20 июня было заседание Совета министров; я считал лишним испрашивать какие-либо указания Совета по поводу моего выступления, так как уже сам решил, как буду отвечать, и, с другой стороны, не рассчитывал, что он меня непременно поддержит даже в том случае, если я поступлю по его указаниям, так как Совет чувствовал себя просто растерянным и сам еще не знал, какую позицию ему придется занять. На этом заседании я видел барона Фредерикса и сказал ему, что выступлю 22 июня в Думе по Белостокскому делу и жду такого скандала, что мне придется снять мундир.
На следующий день я был в заседании Совета обороны в Красном Селе. По его окончании (в половине одиннадцатого вечера) великий князь Николай Николаевич меня задержал; он знал о предстоявшем мне выступлении в Думе (от Фредерикса?) и сказал, что мне нельзя выступать, так как это может вызвать скандал, могущий повредить комбинации о преобразовании Министерства. Я ответил, что имею приказание государя.
Он немедленно потребовал свою тройку и помчался в Петергоф к государю. На следующее утро, 22 июня, в половине девятого, камердинер государя по телефону передал мне из Петергофа в Царское повеление государя, что мне не надо ехать в город; я его получил за час до уже назначенного выезда для выступления в Думе. Откровенно скажу, я был чрезвычайно рад. Дума ругалась в этот день вовсю, но без представителя правительства.
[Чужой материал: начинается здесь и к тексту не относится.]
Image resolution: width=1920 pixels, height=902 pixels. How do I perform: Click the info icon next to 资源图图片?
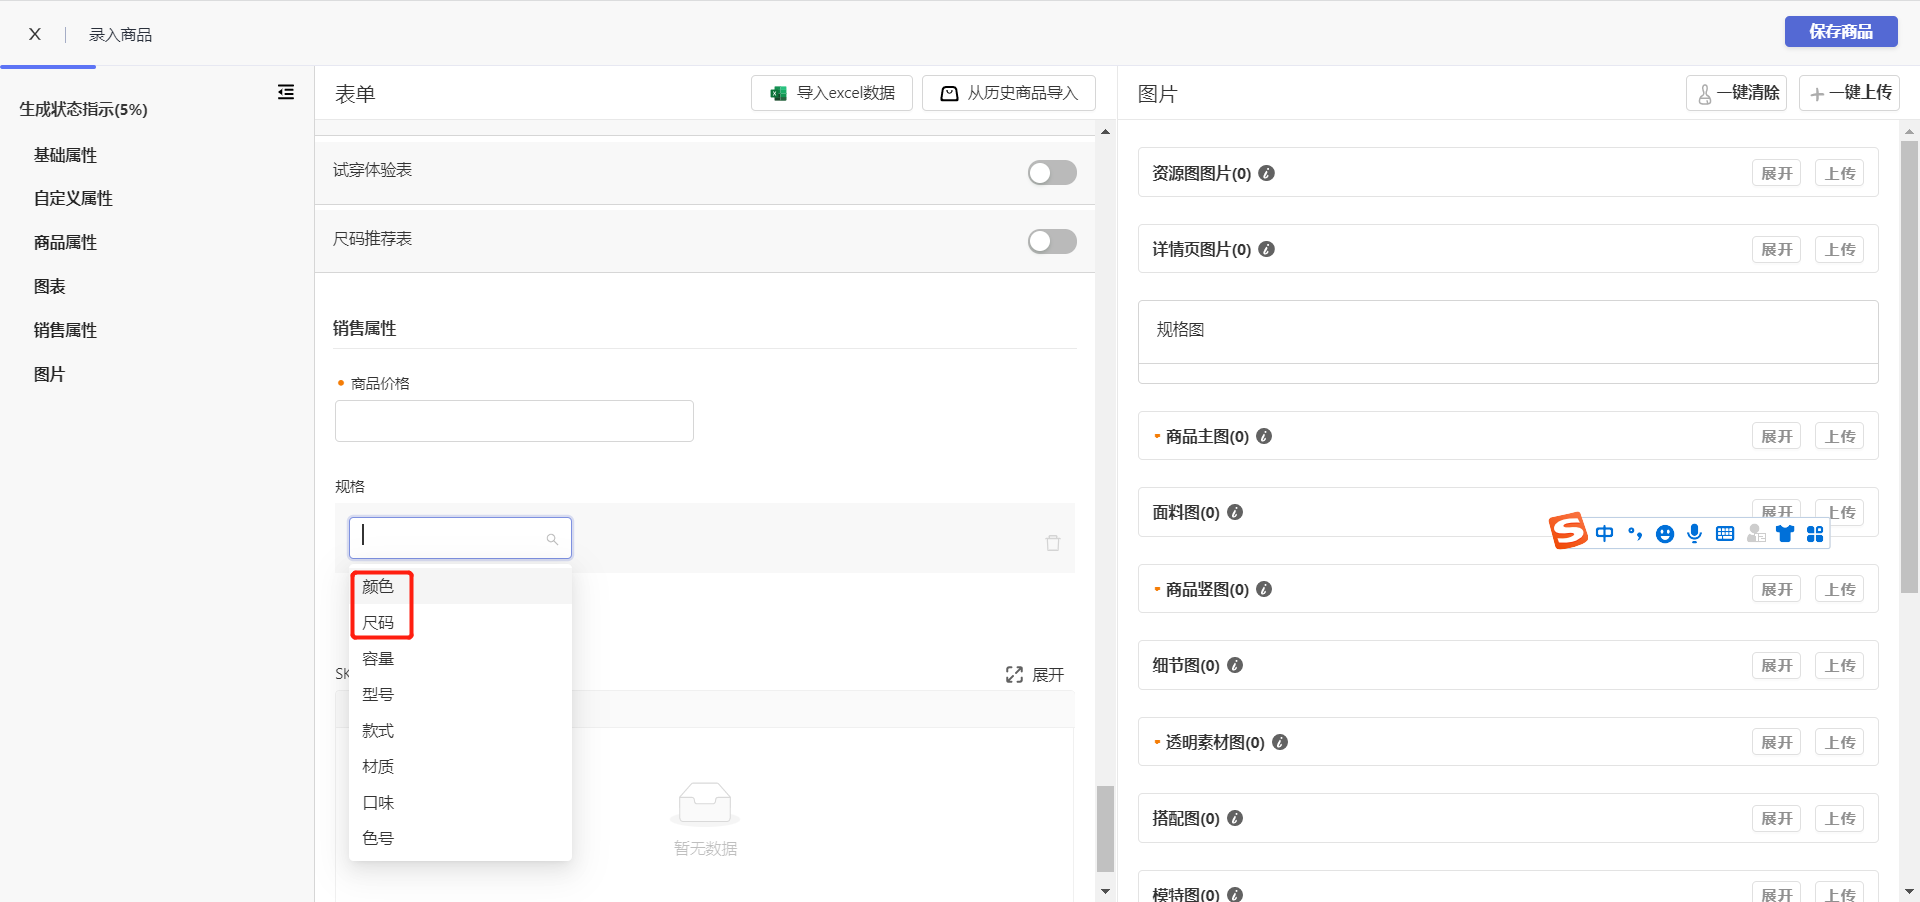1266,173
Однако, все соображения о каком-либо соглашении с Думой и о совместной с нею работе вскоре оказались несостоятельными, и ее решили распустить. В отношении первой Думы это было делом нелегким: она сама считала себя призванной не только для вершения текущих законодательных дел, но для переустройства России на новых началах, да и народ возлагал на нее преувеличенные надежды. Разочароваться в ней успела только благоразумная часть общества, составляющая меньшинство, а массы еще верили в нее и в возможность выполнения всех ее пожеланий и восторгались хлесткой и беззастенчивой критикой всего существующего, раздававшейся в ее стенах. В самой Думе было немало революционеров, которые, в случае ее роспуска, могли поднять беспорядки как в столице, так и в провинции. Необходимо было поэтому принять особые меры предосторожности.
Гарнизон Петербурга летом составляла, по обыкновению, лишь одна армейская пехотная дивизия и казаки; войска же Гвардии, по настоянию великого князя Николая Николаевича, с весны находились в Красносельском лагере. Ко времени закрытия Думы решено было привести войска из Красного, чтобы в столице все прошло гладко - тогда можно было надеяться, что и в провинции все останется спокойным. Горемыкин позвал Столыпина и меня на совещание у себя в воскресенье, 2 июля. На этом совещании было решено закрыть Думу утром в воскресенье, 9 июля, и Горемыкин при нас переговорил с великим князем Николаем Николаевичем, бывшим в Красном Селе, и сказал ему в условленных выражениях: "Прошу командировать генерала Ванновского ко мне в субботу, к шести часам дня", что означало, что к этому времени войска должны были вступить в Петербург.
Все было исполнено, как предположено. В субботу вечером войска вступили в город, а в воскресенье утром газеты уже распубликовали указ о роспуске Думы. Как в столице, так и в провинции, по этому поводу беспорядков не было: кто уже разочаровался в Думе, кто присмирел, увидев, что в стране есть власть, которая не только имеет право распустить Думу, но и пользуется этим правом.